SOUL Patches on OWL

Seeing the recent SOUL v1release I decided to have a go at making an OWL wrapper.

I had a few concerns, seeing that they use std::vector, exceptions, and other C++ features that add overhead to binary size and execution times. But it seems it’s not a big issue, and telling the compiler to use C++14 instead of C++11, plus a few little tricks, was all that was needed to compile the code generated from some of their examples.

But then when I tried running it I noticed two things: firstly the audio does not seem to be processed in any way, and secondly the processing time is extremely low. So I’m probably doing something wrong with how I’m calling the code.

I opened a topic on the SOUL forum, I will report back when I make more progress.

Meanwhile, if anyone would like to experiment I’ve put my code here, and I’ve pushed my C++14 changes to the OwlProgram develop branch.

This deserves a link to their online IDE

I do hope that performance issue is something fixable, but it may be a problem in their current implementation. If I understood correctly, it uses JIT-compiled bytecode. So maybe current SOUL code is just not optimized very well yet. It’s targeted to run on desktop and first release may have goals other than high DSP performance. Also, I wouldn’t be surprised if they use some SIMD optimizations, but not for ARM Cortex MCUs.

No I meant it runs too fast! The DiodeClipper runs in 3% on a Wizard. I suspect I’m calling the code wrongly though, and it’s not really running at all.

The JIT-compiler probably doesn’t apply to the C++ code gen.

I’ve noticed that its FAUST integration uses numAudioInputChannels / numAudioOutputChannels variables instead of array sizes. I wonder if you could be rendering a patch with 0 channels because the array is empty yet. This is number of element that are actually stored and you don’t assign anything initially. Using .max_size() would work too in such case.

The array is fixed size and is initialised in the generated code, e.g. for DiodeClipper which is mono we have:

        std::array<const FloatType*, 1> inputChannels;
        std::array<FloatType*, 1> outputChannels;

Reverb, which is mono in, stereo out:

        std::array<const FloatType*, 1> inputChannels;
        std::array<FloatType*, 2> outputChannels;

Either way, I’ve compiled it and won’t be posting things that don’t work instead of trying them myself.

● **RAW DATA**

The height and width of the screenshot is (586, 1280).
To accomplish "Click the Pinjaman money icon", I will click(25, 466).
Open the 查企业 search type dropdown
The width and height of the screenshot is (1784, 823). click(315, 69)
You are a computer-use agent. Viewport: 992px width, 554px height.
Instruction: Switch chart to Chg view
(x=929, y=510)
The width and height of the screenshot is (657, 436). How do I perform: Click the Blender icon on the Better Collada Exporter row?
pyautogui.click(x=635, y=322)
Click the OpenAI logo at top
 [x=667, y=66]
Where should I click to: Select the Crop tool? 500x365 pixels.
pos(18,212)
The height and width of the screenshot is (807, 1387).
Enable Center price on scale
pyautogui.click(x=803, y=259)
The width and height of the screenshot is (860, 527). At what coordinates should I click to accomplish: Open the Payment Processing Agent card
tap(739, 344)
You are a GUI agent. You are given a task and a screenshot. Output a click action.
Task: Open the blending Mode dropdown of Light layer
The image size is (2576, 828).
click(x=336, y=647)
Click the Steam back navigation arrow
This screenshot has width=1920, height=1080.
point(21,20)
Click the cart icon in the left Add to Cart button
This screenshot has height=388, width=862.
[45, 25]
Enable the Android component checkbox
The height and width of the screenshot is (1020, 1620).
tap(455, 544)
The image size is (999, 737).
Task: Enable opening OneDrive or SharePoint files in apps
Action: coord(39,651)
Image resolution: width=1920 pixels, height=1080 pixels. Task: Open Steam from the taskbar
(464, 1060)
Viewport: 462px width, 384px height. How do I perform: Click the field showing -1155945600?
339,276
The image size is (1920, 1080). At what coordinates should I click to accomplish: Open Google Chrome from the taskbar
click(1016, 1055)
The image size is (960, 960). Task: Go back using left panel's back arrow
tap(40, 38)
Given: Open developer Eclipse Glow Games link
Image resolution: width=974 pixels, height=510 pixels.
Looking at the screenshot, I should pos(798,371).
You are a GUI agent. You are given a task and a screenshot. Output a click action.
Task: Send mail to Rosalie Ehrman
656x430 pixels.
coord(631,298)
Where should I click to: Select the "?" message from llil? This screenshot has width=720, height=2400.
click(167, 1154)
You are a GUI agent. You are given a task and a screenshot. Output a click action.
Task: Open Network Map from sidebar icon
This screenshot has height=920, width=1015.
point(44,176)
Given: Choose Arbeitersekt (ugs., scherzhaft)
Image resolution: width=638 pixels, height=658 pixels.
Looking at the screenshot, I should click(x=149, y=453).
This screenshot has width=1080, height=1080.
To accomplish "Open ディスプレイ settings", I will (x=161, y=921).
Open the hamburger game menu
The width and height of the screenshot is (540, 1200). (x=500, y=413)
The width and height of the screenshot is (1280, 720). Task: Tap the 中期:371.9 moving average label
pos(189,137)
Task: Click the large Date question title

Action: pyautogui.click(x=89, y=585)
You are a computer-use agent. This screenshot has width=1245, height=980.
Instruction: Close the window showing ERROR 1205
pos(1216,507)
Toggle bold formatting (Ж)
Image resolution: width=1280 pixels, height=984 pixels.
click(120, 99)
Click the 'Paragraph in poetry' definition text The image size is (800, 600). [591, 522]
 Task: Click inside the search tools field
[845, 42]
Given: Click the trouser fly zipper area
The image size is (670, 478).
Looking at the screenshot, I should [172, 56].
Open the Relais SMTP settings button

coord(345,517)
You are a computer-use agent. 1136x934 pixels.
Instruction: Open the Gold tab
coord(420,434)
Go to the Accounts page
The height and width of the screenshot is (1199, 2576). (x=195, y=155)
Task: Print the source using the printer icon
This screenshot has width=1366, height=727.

● **WHAT YOU WILL DO**
1: Reproduce the forum thread between "The JIT-compiler probably" and "in such case.", inclusive.
2: Answer these questions from the forum thread:
(a) Which C++ standard was the compiler told to use in place of C++11?
(b) At what percentage does the DiodeClipper run on a Wizard?
(c) What is the size of the output channel array for Reverb?
The material is separate from the forum thread.

● **ANSWERS BELOW**
1:
The JIT-compiler probably doesn’t apply to the C++ code gen.

I’ve noticed that its FAUST integration uses numAudioInputChannels / numAudioOutputChannels variables instead of array sizes. I wonder if you could be rendering a patch with 0 channels because the array is empty yet. This is number of element that are actually stored and you don’t assign anything initially. Using .max_size() would work too in such case.

2:
(a) C++14
(b) 3%
(c) 2